Conditional distribution of $x_1\mid \sum_{i=1}^{n} x_{i}=t$

38 Views Asked by At

If $x_1, x_2, \ldots , x_n \sim \operatorname{Exp}(\lambda)$, then find $P(x_1 \mid \sum_{i=1}^{n} x_{i}=t)$.

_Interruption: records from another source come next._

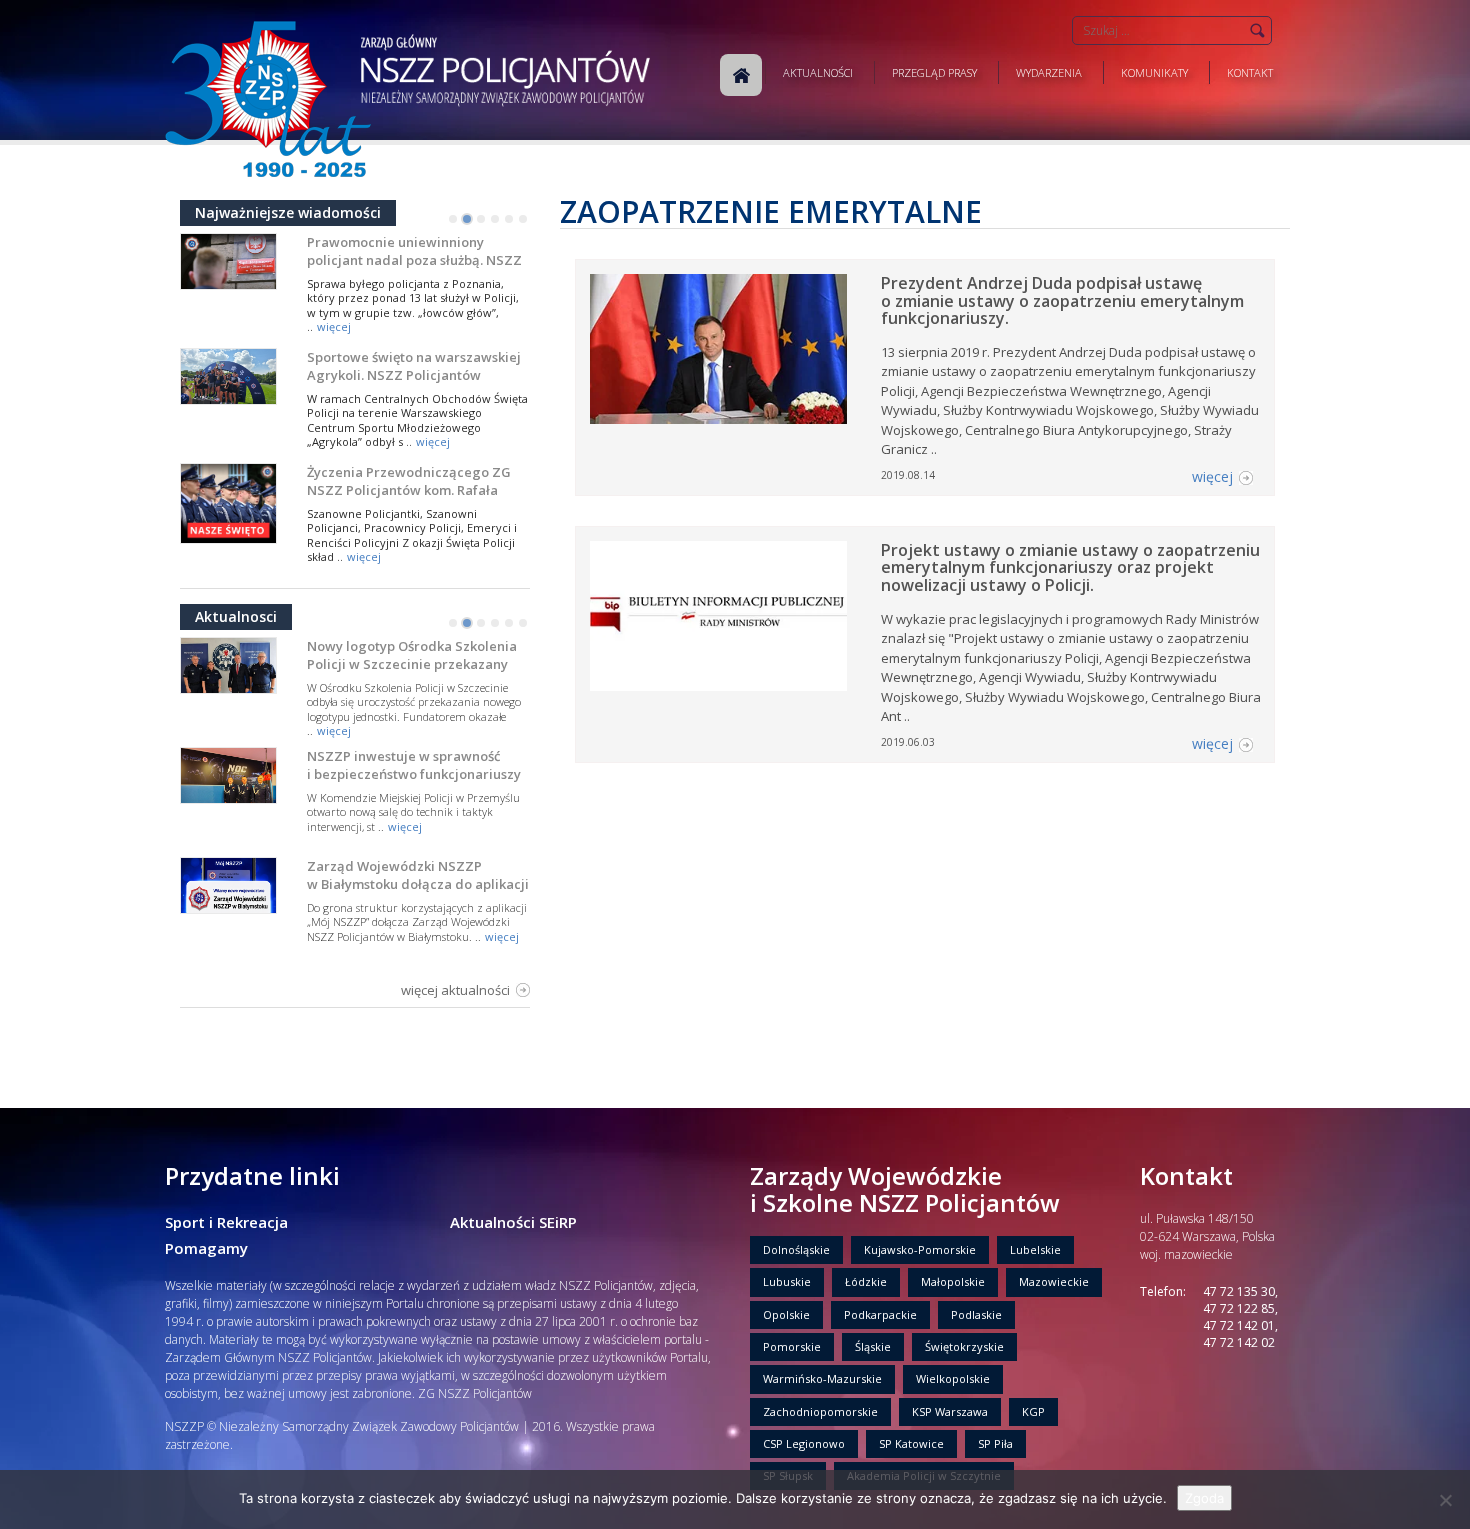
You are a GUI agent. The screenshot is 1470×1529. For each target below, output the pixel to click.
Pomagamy (206, 1248)
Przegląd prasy (934, 72)
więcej (334, 326)
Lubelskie (1035, 1249)
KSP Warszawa (950, 1411)
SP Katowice (911, 1443)
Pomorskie (792, 1346)
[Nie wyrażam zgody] (1445, 1500)
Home (741, 75)
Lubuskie (787, 1281)
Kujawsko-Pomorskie (920, 1249)
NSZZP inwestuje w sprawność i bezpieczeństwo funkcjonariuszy (414, 765)
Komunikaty (1154, 72)
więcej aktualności (455, 990)
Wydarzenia (1049, 72)
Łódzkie (866, 1281)
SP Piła (995, 1443)
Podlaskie (976, 1314)
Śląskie (873, 1346)
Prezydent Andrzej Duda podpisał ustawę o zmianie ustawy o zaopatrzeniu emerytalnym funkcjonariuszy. (1062, 300)
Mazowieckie (1054, 1281)
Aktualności (818, 72)
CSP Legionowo (804, 1443)
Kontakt (1250, 72)
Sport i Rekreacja (226, 1222)
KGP (1033, 1411)
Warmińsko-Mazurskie (822, 1378)
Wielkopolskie (953, 1378)
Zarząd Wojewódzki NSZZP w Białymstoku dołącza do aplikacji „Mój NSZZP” (418, 884)
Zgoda (1204, 1498)
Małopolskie (953, 1281)
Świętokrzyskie (964, 1346)
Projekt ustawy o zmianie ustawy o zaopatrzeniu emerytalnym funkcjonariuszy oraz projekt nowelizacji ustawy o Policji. (1070, 567)
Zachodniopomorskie (820, 1411)
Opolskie (786, 1314)
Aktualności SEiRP (513, 1222)
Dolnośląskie (796, 1249)
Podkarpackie (880, 1314)
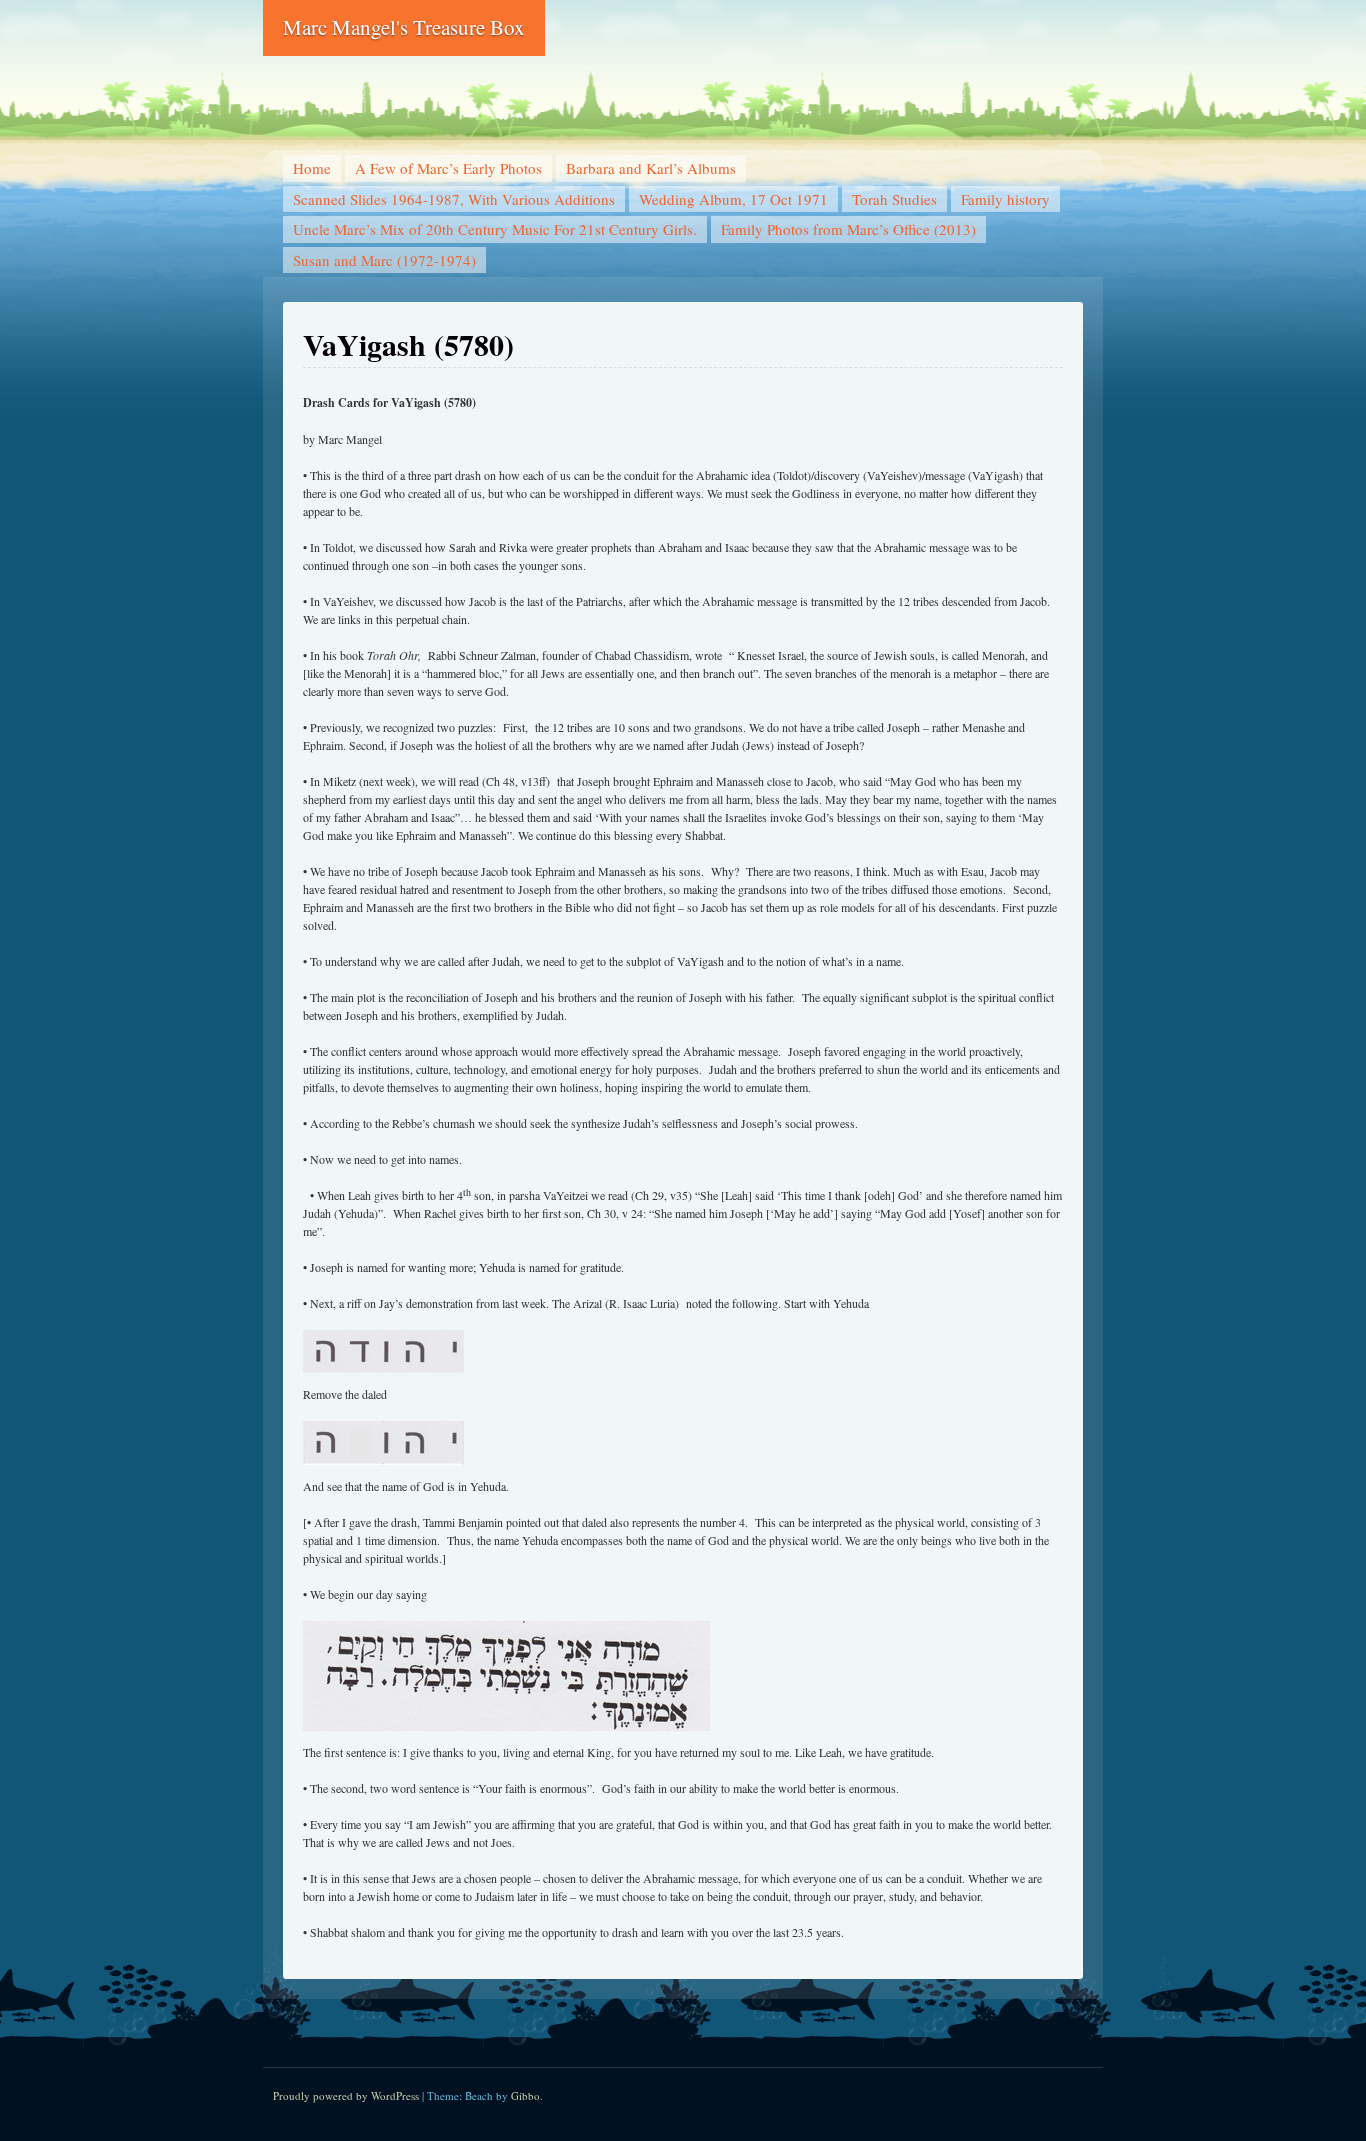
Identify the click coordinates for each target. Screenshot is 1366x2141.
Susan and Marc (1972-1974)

My approach is, $t=\sum_{i=1}^{n}x_i \sim \operatorname{Gamma}(n, \lambda)$, and $v=\sum_{i=2}^{n} x_{i} \sim \operatorname{Gamma}(n-1, \lambda)$. After that, I cannot proceed.

1

There are 1 best solutions below

2
On

Let $X_1,\ldots,X_n$ be independent $\operatorname{Exp}(\lambda)$ variables. Also, let $T = \sum_{i=1}^{n} X_i$ and $V = \sum_{i=2}^{n} X_i$. Then the joint PDF of $(X_1, S)$ is computed as

$$ f_{X_1,T}(x_1, t) = f_{X_1}(x_1) f_{T\mid\{X_1=x\}}(t) = f_{X_1}(x_1)f_V(t-x_1), $$

and so,

\begin{align*} f_{X_1\mid\{T=t\}}(x_1) = \frac{f_{X_1}(x_1)f_V(t-x_1)}{f_{T}(t)} &= \frac{\lambda e^{-\lambda x_1} \cdot \frac{\lambda^{n-1}(t-x_1)^{n-2}e^{-\lambda(t-x_1)}}{(n-2)!}}{\frac{\lambda^n t^{n-1} e^{-\lambda t}}{(n-1)!}} \\ & (n-1) \frac{1}{t}\left(1-\frac{x_1}{t}\right)^{n-2}. \end{align*}

This means that $(X_1 \mid T = t)$ has the same distribution as $tU_{(1)}$, where $U_{(1)} \sim \operatorname{Beta}(1,n-1)$. In general, a similar computation shows that

$$ \left( \frac{X_1}{T}, \ldots, \frac{X_{n-1}}{T} \right) \stackrel{\text{d}}{=} (U_{(1)},\ldots,U_{(n-1)}),$$

where $(U_{(1)},\ldots,U_{(n-1)})$ are the order statistics of independent uniform variables $U_1, \ldots, U_{n-1}$ over the interval $(0, 1)$.